Exercise data.

== Segment start ==

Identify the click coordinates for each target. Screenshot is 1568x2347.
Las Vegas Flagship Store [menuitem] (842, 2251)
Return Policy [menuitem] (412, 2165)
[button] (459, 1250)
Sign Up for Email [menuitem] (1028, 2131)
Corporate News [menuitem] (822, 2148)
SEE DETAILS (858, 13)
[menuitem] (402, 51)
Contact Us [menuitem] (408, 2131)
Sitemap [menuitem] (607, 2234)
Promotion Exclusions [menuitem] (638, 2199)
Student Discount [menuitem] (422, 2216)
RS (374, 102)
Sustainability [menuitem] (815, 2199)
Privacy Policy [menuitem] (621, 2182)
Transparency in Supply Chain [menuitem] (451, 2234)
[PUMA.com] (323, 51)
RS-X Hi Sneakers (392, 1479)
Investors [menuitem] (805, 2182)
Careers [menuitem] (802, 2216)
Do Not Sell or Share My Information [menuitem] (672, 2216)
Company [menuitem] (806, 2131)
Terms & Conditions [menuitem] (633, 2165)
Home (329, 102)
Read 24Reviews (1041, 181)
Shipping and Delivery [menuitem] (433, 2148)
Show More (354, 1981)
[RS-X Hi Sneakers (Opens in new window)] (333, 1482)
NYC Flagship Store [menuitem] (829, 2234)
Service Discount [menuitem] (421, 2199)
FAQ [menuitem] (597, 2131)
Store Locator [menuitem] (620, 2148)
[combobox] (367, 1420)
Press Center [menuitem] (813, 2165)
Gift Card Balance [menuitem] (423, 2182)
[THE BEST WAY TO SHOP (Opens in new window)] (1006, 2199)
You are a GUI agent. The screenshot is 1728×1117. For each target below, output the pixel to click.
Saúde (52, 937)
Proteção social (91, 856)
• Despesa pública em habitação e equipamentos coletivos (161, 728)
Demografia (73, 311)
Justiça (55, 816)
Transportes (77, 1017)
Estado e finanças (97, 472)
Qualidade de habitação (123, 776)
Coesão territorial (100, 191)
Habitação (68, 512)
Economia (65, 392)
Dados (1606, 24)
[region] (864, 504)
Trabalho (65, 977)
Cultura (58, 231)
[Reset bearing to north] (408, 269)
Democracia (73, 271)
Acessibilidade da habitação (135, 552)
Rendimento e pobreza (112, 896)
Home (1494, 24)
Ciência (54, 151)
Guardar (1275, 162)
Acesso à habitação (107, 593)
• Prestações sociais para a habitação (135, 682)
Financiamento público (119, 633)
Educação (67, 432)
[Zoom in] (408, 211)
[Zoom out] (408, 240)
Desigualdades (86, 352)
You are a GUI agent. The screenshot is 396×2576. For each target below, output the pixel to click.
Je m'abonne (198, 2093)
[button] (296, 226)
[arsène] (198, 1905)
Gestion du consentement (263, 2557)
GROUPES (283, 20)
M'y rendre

== Segment end ==

What you need to do. Reproduce each line of the material containing the word "agent".

Your response.
You are a GUI agent. The screenshot is 1728×1117. For each target below, output the pixel to click.
You are a GUI agent. The screenshot is 396×2576. For each target below, output the pixel to click.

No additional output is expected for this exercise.